**MATERIAL PROVIDED:**
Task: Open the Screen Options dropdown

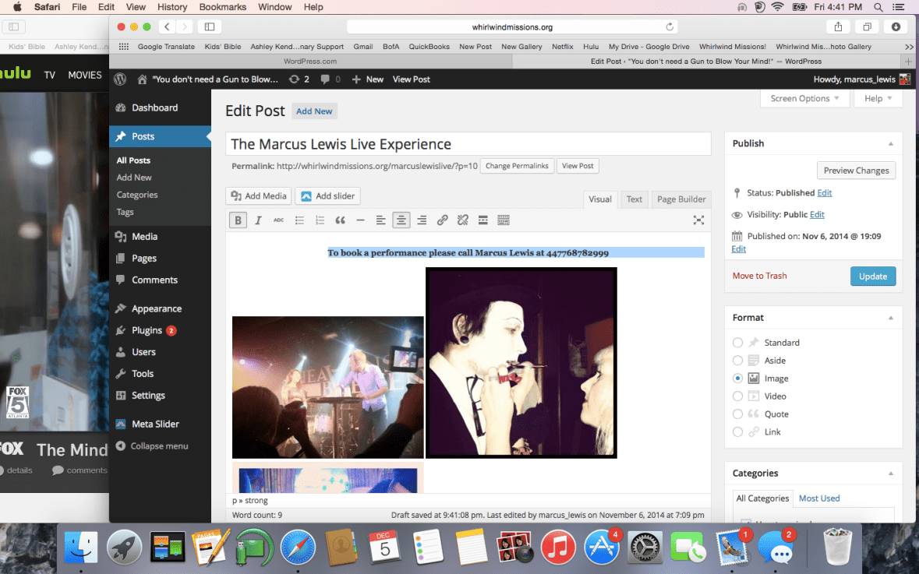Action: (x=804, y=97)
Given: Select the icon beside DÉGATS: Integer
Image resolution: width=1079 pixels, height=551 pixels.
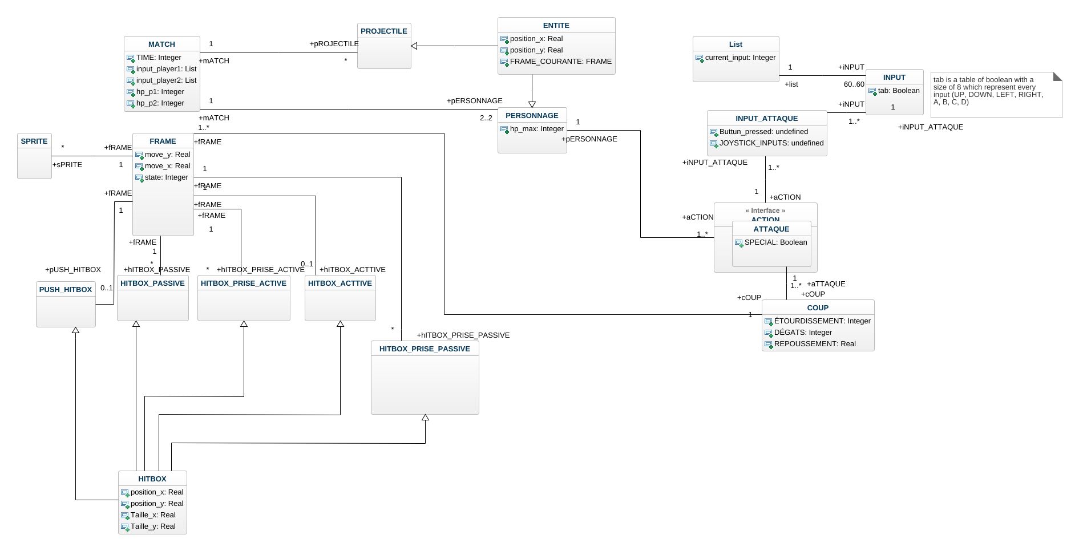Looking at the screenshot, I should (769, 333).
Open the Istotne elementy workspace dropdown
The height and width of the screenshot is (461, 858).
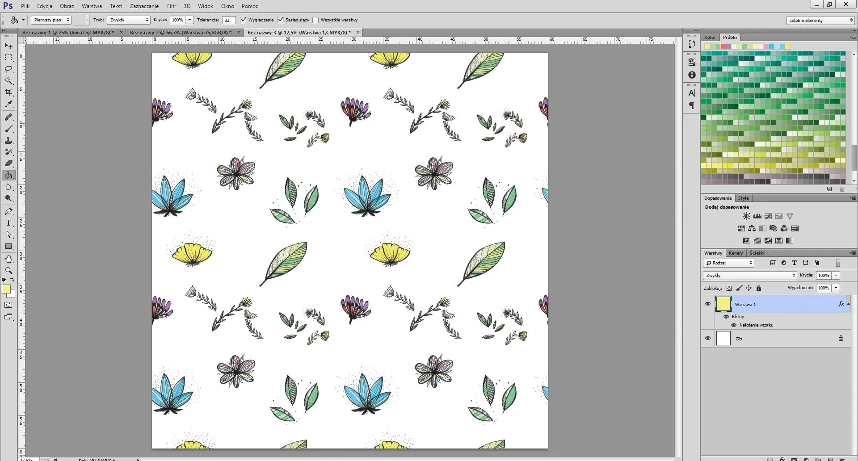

==

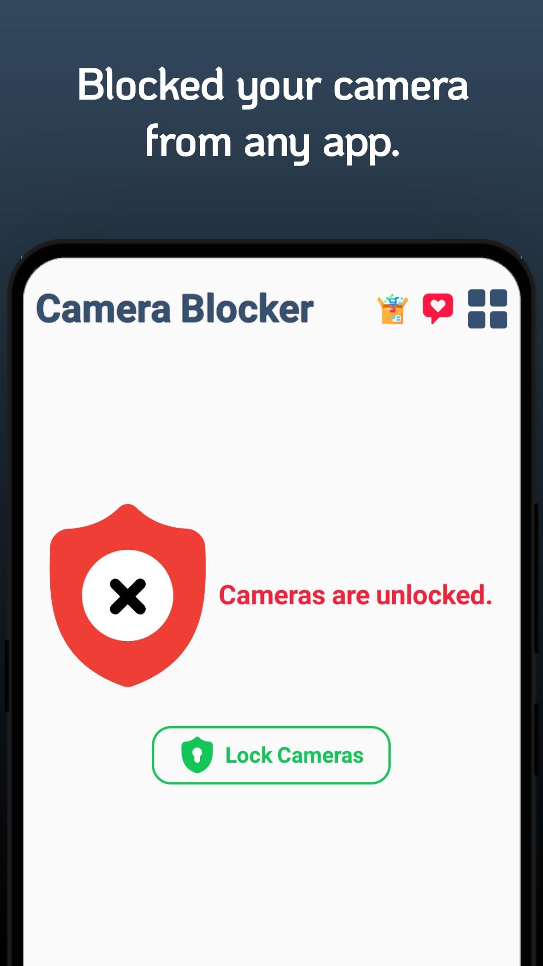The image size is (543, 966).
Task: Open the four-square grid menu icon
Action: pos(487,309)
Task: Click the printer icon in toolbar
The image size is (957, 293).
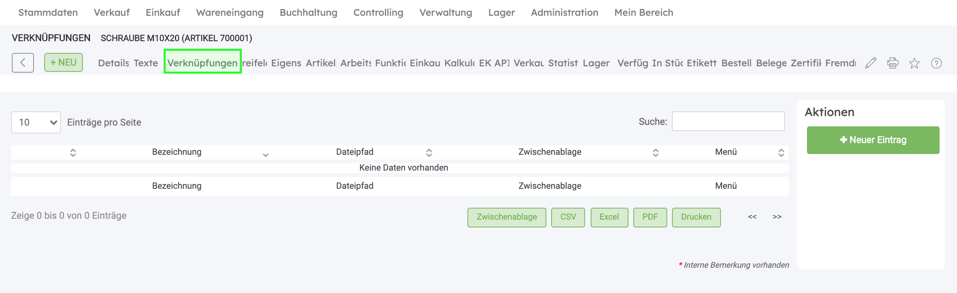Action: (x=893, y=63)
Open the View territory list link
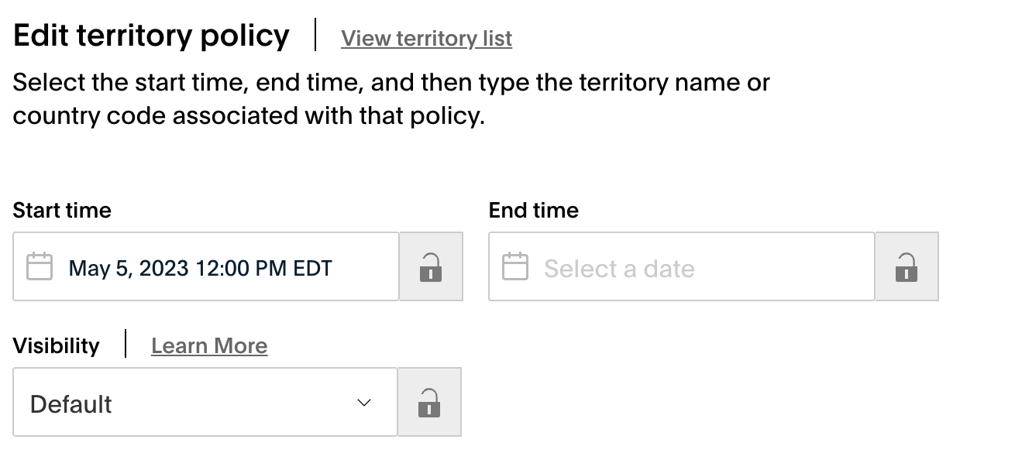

**TASK TO COMPLETE:** Beginning with the line containing "Open the Istotne elementy workspace dropdown" and ending with the line containing "The height and", extract those lines exactly from the listing above, and only those.

**TASK ANSWER:**
Open the Istotne elementy workspace dropdown
The height and width of the screenshot is (461, 858).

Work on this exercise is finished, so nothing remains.